RL Trading Agent Can't Learn Sensible Behavior Even on a Simple Sine Wave — What Am I Doing Wrong?

ifitch · July 8, 2025, 7:34pm

I’ve been building a reinforcement learning trading agent using a synthetic sine wave as the price series — basically the simplest dataset I could imagine to test whether an agent can learn to buy low and sell high. But after weeks of experimentation, I still can’t get any meaningful behavior from the model. Here’s a quick rundown of what I’ve tried and how things are set up:

The Environment:

A simple gymnasium.Env that generates a sine wave as the price series, optionally with noise.
The action space has 3 discrete actions: 0 = HOLD, 1 = ENTER, 2 = EXIT.
Reward is based on PnL percentage. I’ve also experimented with big and small penalties for overtrading or unnecessary actions.
Observations include engineered features like:
- norm_dist: price normalized between min/max of the wave
- proximity_to_extremes: closeness to min/max in the wave
- log_return: log difference between timesteps
- hold_duration: number of steps the position has been held
- action_hint: even added sraightforward hint what action to do

Models Tried:

Dueling DQN (via Stable-Baselines3)
PPO with MlpPolicy
RecurrentPPO with MlpLstmPolicy (via SB3- contrib)
Tried wide range of Hyper Parameters and num of iteration up to 1_500_000

Results:

The model does learn to open and close positions — but with no intelligent timing.
It enters trades regardless of wave direction (both on rises and falls), and closes them without regard for PnL.
Sometimes the frequency of trades changes, but not the logic.
I’ve tried feeding observations one step at a time, and also as rolling windows. Neither improved performance.

Extra Debugging Steps:

Visualized trades on the sine wave — still just random entries and exits.
Printed out per-step actions, rewards, and PnL.
Logged tensorboard metrics — no obvious convergence.
Verified that the rewards are non-zero and properly aligned with good trades.

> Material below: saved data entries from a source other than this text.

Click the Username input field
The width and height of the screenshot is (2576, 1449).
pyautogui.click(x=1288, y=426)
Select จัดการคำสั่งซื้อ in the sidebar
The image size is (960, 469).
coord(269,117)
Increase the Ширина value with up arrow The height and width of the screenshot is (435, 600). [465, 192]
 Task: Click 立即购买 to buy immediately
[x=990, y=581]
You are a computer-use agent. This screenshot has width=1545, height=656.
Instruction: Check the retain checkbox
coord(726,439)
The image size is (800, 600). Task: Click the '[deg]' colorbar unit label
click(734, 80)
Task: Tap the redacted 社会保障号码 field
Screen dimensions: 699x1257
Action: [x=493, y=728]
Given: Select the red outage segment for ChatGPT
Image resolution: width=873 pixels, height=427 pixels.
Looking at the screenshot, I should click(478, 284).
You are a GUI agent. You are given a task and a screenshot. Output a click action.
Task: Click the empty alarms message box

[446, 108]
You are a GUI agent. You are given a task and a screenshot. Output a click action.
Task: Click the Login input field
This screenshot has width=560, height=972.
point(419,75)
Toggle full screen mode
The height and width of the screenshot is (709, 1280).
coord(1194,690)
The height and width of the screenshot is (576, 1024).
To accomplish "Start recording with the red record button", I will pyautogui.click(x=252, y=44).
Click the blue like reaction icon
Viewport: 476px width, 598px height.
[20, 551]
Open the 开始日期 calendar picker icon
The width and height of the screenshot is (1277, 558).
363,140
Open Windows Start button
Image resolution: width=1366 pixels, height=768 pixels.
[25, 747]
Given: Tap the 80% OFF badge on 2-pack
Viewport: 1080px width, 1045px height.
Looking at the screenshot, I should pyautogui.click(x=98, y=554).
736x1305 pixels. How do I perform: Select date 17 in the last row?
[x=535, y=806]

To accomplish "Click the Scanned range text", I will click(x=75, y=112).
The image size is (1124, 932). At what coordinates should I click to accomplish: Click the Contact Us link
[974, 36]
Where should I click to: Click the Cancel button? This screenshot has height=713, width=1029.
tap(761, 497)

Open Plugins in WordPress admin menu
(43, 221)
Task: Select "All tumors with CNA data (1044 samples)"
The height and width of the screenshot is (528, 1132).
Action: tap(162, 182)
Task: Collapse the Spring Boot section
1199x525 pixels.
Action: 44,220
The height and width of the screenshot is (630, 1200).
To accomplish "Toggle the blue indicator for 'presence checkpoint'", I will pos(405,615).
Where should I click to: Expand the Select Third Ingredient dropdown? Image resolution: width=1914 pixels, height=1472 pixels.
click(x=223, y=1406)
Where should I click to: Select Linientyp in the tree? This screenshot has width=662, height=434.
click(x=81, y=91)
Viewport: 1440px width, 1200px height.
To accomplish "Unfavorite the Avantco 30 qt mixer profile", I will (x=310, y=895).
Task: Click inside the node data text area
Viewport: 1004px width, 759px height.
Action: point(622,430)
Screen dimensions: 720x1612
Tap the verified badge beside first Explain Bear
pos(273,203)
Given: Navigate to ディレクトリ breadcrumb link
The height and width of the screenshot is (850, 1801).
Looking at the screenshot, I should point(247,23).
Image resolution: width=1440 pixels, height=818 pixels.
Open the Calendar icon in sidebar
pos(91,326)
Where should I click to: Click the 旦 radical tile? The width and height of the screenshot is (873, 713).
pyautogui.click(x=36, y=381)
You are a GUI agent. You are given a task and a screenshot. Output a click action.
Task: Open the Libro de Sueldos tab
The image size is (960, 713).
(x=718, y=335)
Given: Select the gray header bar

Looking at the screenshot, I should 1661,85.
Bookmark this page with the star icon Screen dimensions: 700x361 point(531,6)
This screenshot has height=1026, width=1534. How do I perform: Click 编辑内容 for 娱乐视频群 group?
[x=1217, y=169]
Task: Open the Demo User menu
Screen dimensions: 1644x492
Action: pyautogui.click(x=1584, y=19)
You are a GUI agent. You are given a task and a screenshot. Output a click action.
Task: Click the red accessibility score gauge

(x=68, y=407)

Appreciate any feedback or insights

Here’s some code snippets:

Environment (Simplified)

class SineTradeEnv(gym.Env):
    def __init__(self, prices, norm_dist, proximity, log_return):
        self.prices = prices
        self.norm_dist_array = norm_dist
        self.proximity_array = proximity
        self.log_return_array = log_return
        self.max_t = len(prices)
        self.action_space = spaces.Discrete(3)  # HOLD, OPEN, CLOSE
        self.observation_space = spaces.Box(low=-np.inf, high=np.inf, shape=(5,), dtype=np.float32)

    def reset(self):
        self.t = 0
        self.position = None
        self.entry_step = None
        return self._get_obs(), {}

    def step(self, action):
        self.t += 1
        done = self.t >= self.max_t - 1
        current_price = self.prices[self.t]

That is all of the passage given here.